Oddanie zajętej nieruchomości w użyczenie, leasing, najem lub dzierżawę jest bezskuteczne wobec nabywcy nieruchomości w egzekucji. Tak przewiduje art. 930 § 4 Kodeksu postępowania cywilnego. Jednak przepis ten obowiązuje dopiero od 3 maja 2012 r. i nie ma zastosowania w przypadku umów zawartych przed tą datą. Zatem umowa dzierżawy zawarta przez byłych właścicieli w 2011 r. jest rzeczywiście ważna i obowiązuje również Pana.
Ma do niej zastosowanie art. 1002 k.p.c. Przewiduje on, że z chwilą uprawomocnienia się postanowienia o przysądzeniu własności nabywca wstępuje w prawa i obowiązki dłużnika wynikające ze stosunku najmu i dzierżawy.
Mógł Pan natomiast wypowiedzieć tę umowę w ciągu miesiąca od uprawomocnienia się postanowienia o przysądzeniu własności z zachowaniem rocznego terminu wypowiedzenia. Taką możliwość wprowadzono na mocy ustawy z 16 września 2011 r. Znowelizowała ona Kodeks postępowania cywilnego w odniesieniu do umów najmu lub dzierżawy nieruchomości zawartych na czas oznaczony dłuższy niż 2 lata. Nie ma przy tym znaczenia, że umowę zawarto z zachowaniem formy pisemnej i z datą pewną, natomiast ziemię dzierżawcy wydano.

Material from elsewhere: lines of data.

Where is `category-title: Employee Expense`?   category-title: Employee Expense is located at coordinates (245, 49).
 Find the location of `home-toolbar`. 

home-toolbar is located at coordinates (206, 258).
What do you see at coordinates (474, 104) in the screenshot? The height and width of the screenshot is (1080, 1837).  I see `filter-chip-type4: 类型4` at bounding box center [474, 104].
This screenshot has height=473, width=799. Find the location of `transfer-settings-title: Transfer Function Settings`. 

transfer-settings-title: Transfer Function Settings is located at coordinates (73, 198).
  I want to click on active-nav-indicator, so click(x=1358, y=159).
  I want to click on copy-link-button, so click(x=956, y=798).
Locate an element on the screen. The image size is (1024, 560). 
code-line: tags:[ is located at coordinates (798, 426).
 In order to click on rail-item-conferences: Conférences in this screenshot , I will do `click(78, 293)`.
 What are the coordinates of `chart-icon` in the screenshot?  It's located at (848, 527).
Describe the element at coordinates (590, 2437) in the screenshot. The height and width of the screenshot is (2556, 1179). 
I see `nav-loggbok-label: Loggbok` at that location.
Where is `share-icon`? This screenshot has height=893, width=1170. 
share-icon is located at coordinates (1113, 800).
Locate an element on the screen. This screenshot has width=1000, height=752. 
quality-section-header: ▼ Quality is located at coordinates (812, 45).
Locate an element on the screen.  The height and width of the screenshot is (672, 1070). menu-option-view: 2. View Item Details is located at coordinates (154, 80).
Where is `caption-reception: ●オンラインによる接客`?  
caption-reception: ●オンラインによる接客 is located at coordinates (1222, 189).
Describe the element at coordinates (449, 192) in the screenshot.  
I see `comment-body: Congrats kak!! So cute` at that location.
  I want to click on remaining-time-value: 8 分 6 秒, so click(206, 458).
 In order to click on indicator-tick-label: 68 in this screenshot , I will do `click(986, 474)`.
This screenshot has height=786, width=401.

Takie rozwiązanie miało na celu uniknięcie zawierania fikcyjnych umów najmu i dzierżawy z osobami działającymi w porozumieniu z dłużnikiem. Służyło także ułatwieniu sprzedaży w postępowaniu egzekucyjnym nieruchomości będących przedmiotem najmu lub dzierżawy. Jednak skorzystanie z tego rozwiązania jest możliwe tylko w ciągu miesiąca od uprawomocnienia się postanowienia o przysądzeniu własności. Jeśli Pan tego nie zrobił, to obecnie nie ma takiej możliwości. Może Pan więc jedynie liczyć na to, że dzierżawca da Panu powody do rozwiązania umowy w trybie natychmiastowym (bez wypowiedzenia).